2. Hospital staff interview showed the following:

a. On 10/02/19 at 2:40 PM, the Registered Nurse (RN) (Staff #3) who had been in charge in the Emergency Department (ED) on the date in question, stated that she recalled Patient #26 and the circumstances about the patient's presentation to the ED. She stated that the patient had been brought to the ED by a Skagit County Sheriff's Deputy who stated that he had a restrained and delusional patient.

Staff #3 stated that she asked the deputy if he had stopped by [another hospital] before coming to Skagit Valley Hospital, and the deputy stated that he had not.

Staff #3 stated that the patient was not evaluated by Skagit Valley Hospital staff, and the deputy left the hospital grounds with the patient.

3. Review of medical records showed the following:

a. Medical records from an outside hospital showed that Patient #26 had been taken by the Sheriff's deputy to the ED of the outside hospital where the patient received a MSE. The ED physician at hospital #2 documented that the patient had been brought in by the police after she had initially been taken to Skagit Valley Hospital. The ED physician documented that the patient was in a mental health crisis.

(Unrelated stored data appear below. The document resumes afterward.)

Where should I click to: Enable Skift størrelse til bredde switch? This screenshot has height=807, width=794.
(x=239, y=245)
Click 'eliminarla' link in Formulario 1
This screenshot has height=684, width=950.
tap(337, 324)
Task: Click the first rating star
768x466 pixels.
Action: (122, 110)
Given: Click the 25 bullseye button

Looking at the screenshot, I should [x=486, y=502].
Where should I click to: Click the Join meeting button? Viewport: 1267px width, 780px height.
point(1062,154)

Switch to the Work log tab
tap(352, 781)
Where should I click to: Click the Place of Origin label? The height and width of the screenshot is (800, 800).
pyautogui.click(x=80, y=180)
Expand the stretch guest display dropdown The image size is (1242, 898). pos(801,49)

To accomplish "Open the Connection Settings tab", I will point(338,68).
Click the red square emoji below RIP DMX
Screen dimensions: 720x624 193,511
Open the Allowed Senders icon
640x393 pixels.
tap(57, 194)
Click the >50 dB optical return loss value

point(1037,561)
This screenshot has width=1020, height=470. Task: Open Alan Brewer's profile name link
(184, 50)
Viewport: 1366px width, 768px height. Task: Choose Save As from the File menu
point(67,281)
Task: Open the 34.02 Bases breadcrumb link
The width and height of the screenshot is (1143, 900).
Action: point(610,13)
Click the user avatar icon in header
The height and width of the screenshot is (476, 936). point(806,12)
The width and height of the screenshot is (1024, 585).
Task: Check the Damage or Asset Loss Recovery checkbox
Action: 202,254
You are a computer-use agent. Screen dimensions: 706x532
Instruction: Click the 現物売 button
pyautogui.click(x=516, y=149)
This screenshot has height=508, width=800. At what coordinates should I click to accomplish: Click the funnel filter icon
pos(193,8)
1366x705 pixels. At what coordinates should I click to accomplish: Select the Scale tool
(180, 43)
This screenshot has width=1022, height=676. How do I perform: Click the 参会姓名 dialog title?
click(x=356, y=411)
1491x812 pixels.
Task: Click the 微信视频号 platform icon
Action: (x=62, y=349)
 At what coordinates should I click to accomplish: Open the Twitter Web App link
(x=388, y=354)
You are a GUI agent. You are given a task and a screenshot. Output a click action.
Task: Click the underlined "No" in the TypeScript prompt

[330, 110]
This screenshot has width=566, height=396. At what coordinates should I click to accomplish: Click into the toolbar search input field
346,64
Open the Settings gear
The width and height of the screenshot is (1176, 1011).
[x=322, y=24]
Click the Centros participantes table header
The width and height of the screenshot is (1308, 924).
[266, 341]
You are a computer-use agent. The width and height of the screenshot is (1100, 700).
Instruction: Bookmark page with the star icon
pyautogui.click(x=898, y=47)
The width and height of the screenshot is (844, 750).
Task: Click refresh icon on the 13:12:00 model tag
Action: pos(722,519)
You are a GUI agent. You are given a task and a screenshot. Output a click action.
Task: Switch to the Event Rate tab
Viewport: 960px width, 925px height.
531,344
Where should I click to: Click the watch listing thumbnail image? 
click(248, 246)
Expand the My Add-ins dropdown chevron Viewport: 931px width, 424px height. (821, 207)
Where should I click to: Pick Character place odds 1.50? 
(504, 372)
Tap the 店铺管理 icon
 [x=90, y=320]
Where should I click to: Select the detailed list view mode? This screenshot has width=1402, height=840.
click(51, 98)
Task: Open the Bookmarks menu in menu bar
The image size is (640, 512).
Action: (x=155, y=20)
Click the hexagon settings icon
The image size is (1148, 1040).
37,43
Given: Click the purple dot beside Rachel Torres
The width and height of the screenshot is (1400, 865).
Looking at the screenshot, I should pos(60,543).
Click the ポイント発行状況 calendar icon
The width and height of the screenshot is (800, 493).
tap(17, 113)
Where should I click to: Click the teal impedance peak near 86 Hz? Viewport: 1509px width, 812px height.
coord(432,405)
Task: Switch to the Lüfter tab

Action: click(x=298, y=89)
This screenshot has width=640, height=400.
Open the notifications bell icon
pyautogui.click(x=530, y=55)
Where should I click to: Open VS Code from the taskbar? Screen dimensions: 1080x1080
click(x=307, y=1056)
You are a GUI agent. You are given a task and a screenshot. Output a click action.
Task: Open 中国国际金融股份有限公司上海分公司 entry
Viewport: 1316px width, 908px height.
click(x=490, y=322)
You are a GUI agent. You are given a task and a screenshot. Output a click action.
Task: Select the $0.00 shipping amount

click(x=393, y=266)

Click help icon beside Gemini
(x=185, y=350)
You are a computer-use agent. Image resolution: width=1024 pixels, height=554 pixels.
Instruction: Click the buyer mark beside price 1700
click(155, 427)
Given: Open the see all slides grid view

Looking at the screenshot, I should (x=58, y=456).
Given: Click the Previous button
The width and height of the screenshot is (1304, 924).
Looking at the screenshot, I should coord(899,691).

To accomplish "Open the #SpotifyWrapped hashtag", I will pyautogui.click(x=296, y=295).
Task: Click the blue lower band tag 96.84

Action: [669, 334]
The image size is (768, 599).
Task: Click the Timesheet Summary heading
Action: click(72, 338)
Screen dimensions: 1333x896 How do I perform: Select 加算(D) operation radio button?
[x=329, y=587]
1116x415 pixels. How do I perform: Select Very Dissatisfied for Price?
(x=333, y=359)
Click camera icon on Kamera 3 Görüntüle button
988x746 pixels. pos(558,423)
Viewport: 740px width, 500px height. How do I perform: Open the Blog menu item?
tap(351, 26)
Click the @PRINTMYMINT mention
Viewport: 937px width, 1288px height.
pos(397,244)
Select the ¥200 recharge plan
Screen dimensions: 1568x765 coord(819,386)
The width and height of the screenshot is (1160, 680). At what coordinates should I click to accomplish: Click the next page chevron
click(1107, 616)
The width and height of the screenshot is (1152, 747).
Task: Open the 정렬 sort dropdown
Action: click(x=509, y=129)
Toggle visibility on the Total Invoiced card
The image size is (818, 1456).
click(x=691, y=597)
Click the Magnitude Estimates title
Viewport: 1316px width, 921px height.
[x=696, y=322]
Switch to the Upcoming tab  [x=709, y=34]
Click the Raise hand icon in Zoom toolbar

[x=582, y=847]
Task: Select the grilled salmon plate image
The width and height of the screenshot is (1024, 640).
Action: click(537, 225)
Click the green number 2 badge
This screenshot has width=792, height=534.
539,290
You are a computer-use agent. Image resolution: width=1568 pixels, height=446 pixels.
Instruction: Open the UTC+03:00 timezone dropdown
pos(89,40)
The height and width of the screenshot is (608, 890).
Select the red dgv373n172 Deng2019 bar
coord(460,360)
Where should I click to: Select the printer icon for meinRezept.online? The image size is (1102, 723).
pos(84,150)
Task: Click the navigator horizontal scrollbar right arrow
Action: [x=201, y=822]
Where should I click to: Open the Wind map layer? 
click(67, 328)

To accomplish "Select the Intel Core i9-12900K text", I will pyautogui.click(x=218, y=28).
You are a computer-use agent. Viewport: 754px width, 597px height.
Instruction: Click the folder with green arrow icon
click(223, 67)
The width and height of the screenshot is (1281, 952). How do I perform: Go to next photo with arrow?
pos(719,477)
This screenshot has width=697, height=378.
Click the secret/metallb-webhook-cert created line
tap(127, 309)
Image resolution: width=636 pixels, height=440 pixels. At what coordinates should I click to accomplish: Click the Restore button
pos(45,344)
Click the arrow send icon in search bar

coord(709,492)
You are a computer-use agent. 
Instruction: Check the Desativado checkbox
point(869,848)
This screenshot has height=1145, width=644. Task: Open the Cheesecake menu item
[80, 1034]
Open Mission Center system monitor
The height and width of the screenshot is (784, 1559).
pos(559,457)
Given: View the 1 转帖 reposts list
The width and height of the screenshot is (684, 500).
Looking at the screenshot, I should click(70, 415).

4. Review of documents showed the following:

a. Review of a document titled "Skagit County Sheriff Incident Report" showed that a Skagit County Sheriff's Deputy had filed a report dated 08/26/19, regarding the transport of Patient #26, on 08/21/19. The report showed that the deputy had initially taken the patient to Skagit Valley Hospital where she was not evaluated. The patient was subsequently transported to another hospital where she was evaluated.